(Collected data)
----
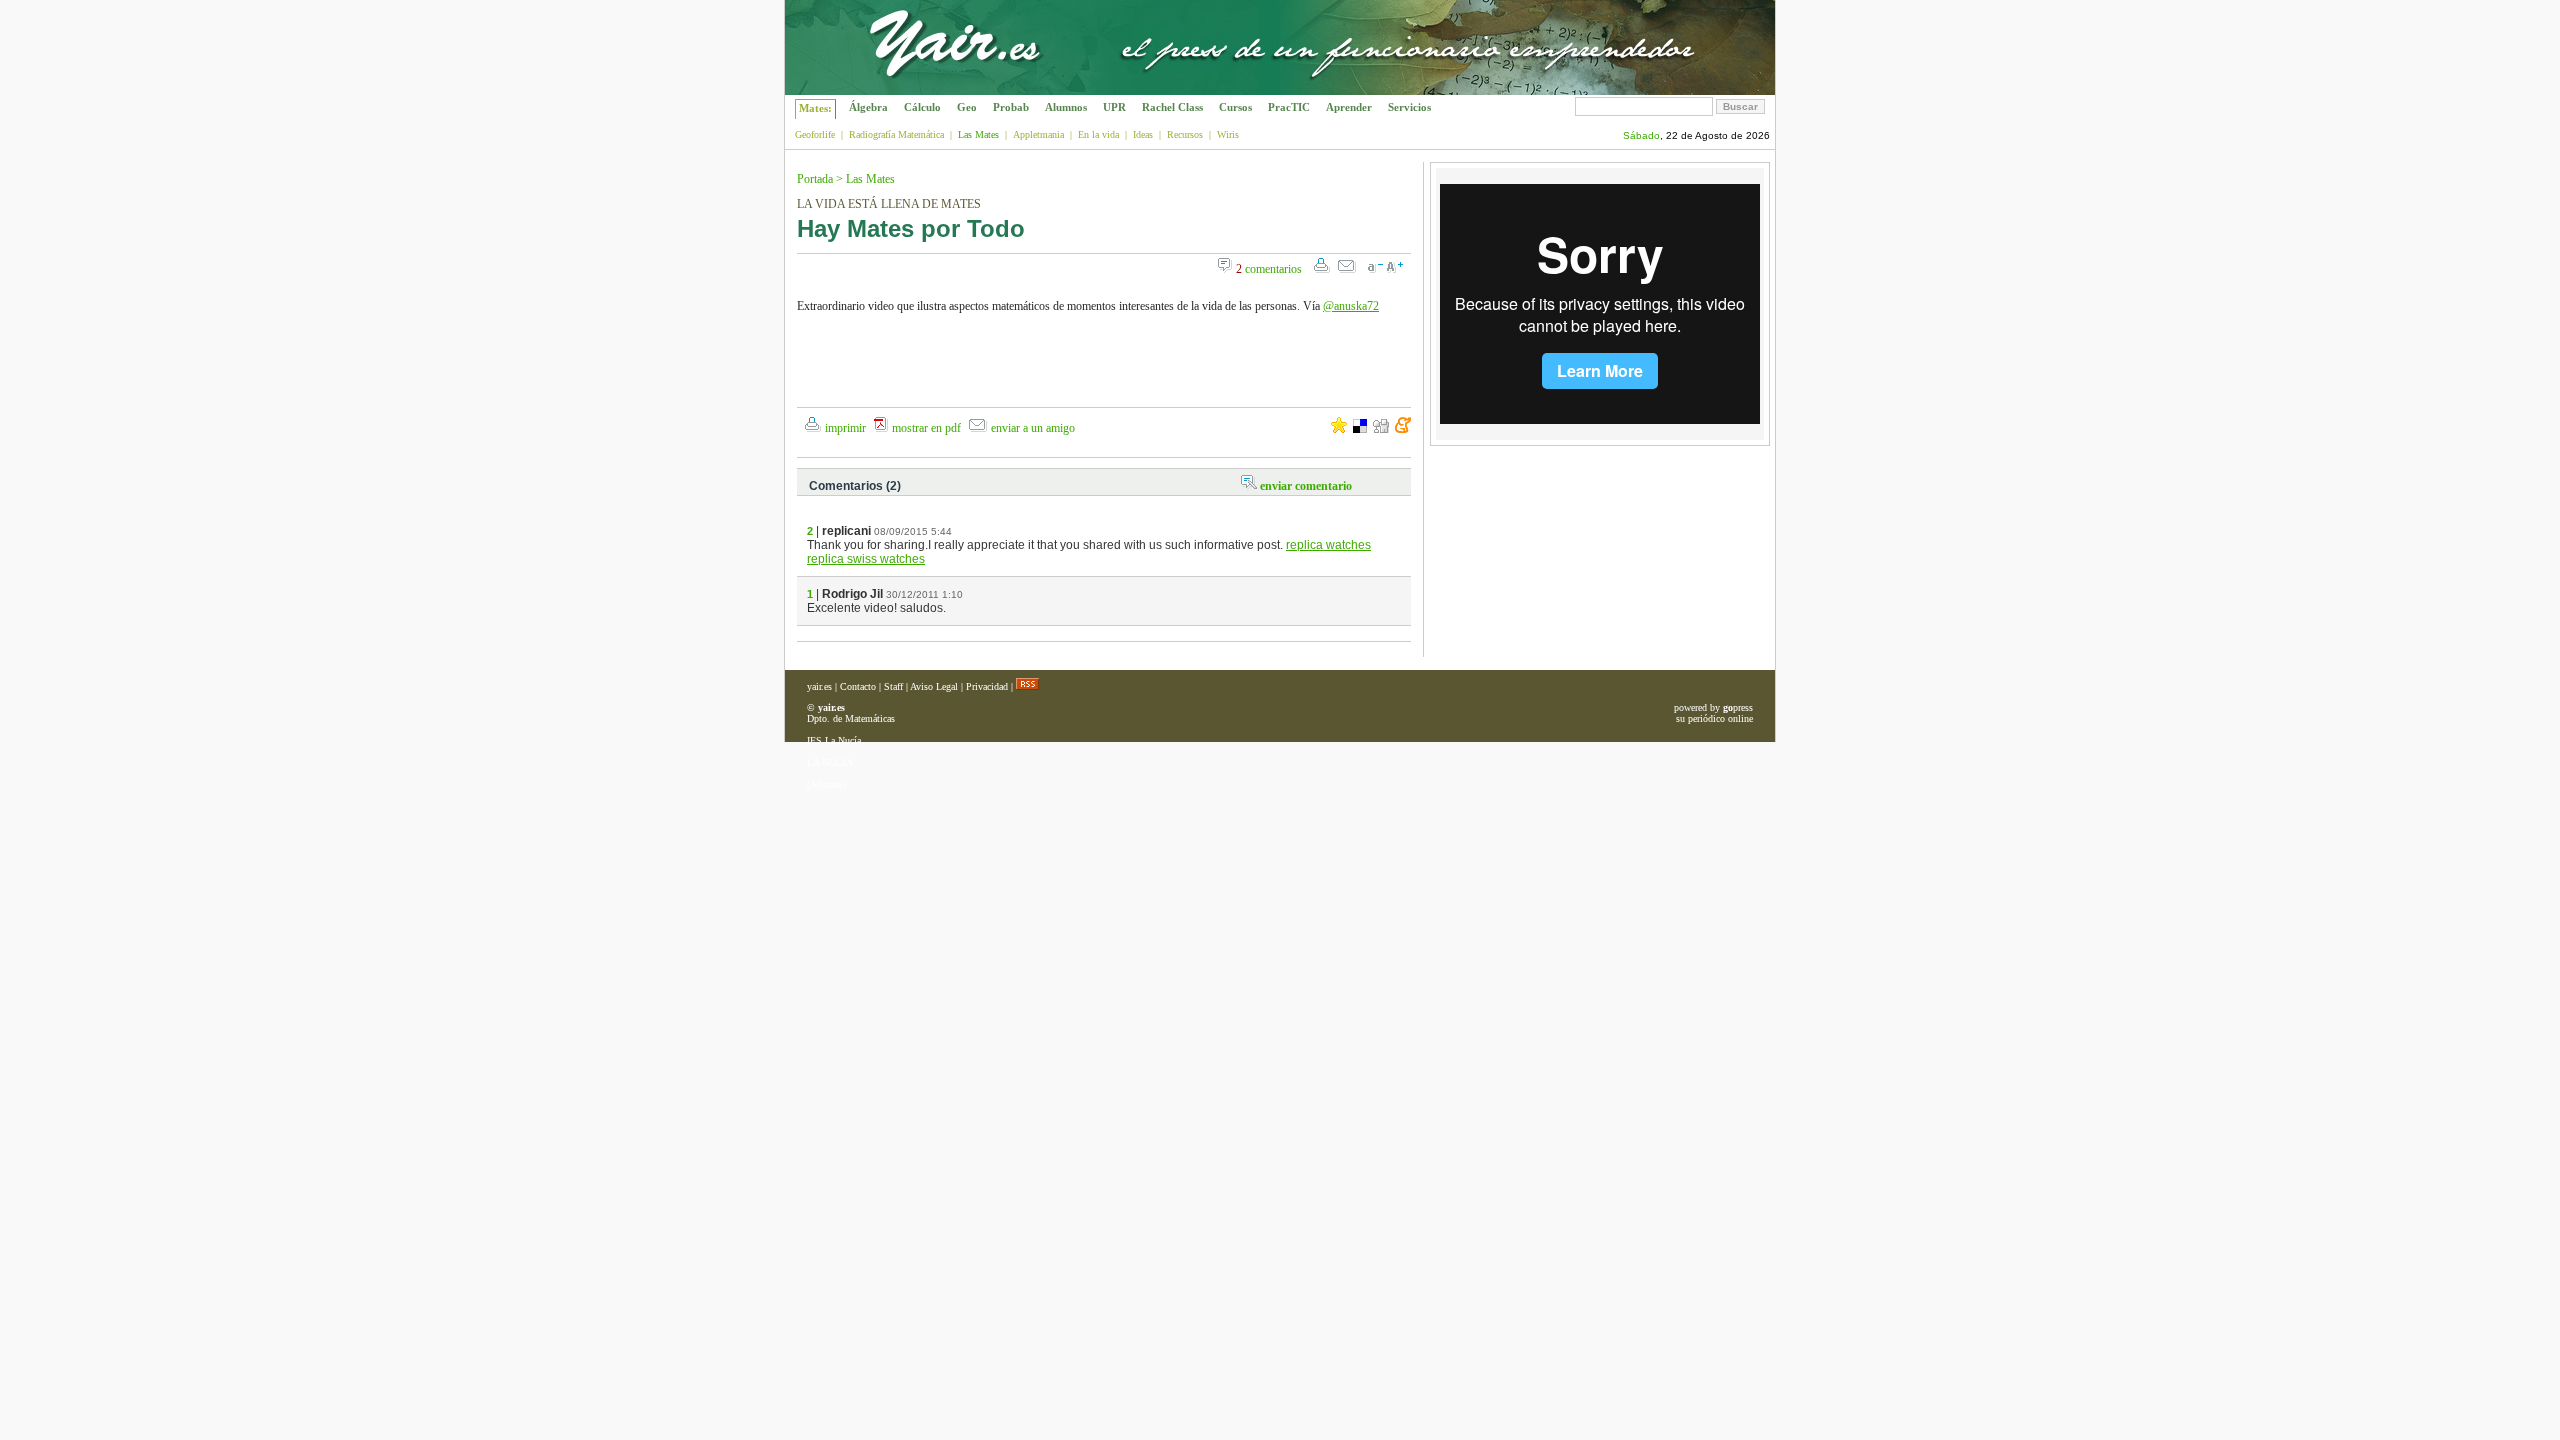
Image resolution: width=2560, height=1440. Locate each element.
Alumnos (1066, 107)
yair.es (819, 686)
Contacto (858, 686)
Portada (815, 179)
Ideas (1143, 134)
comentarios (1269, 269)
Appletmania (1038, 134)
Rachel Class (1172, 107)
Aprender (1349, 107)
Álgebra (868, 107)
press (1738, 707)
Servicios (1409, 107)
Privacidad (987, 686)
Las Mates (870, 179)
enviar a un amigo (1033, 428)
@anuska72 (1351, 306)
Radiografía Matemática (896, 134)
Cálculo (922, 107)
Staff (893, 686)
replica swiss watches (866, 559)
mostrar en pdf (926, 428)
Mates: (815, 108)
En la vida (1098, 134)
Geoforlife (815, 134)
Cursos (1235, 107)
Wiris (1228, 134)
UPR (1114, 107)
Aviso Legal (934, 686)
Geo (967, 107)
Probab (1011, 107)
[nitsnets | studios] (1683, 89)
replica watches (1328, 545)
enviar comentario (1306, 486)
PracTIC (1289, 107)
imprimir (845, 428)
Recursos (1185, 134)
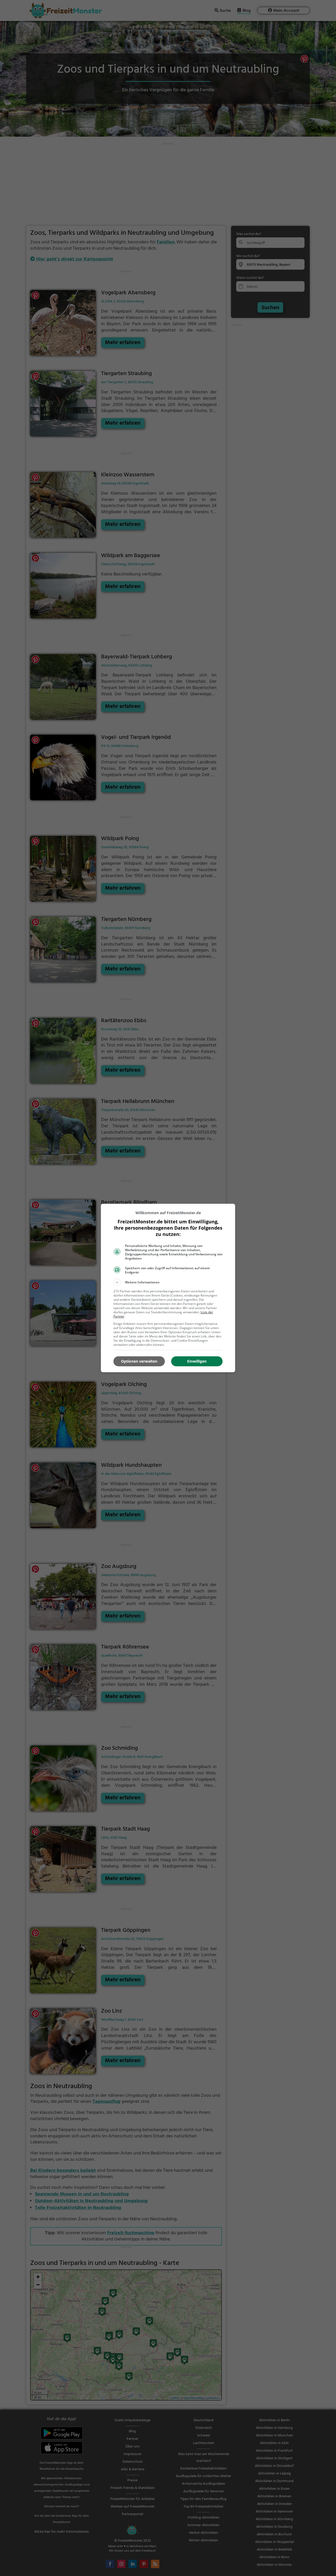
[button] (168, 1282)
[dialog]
----
§ Exercise directions
The lines from the one containing "Cálculo (922, 107)" through the last line of the data above are to be transcribed exactly, both included, with all pictures left out.

§ Written answer
Cálculo (922, 107)
Staff (893, 686)
replica swiss watches (866, 559)
mostrar en pdf (926, 428)
Mates: (815, 108)
En la vida (1098, 134)
Geoforlife (815, 134)
Cursos (1235, 107)
Wiris (1228, 134)
UPR (1114, 107)
Aviso Legal (934, 686)
Geo (967, 107)
Probab (1011, 107)
[nitsnets | studios] (1683, 89)
replica watches (1328, 545)
enviar comentario (1306, 486)
PracTIC (1289, 107)
imprimir (845, 428)
Recursos (1185, 134)
[button] (168, 1282)
[dialog]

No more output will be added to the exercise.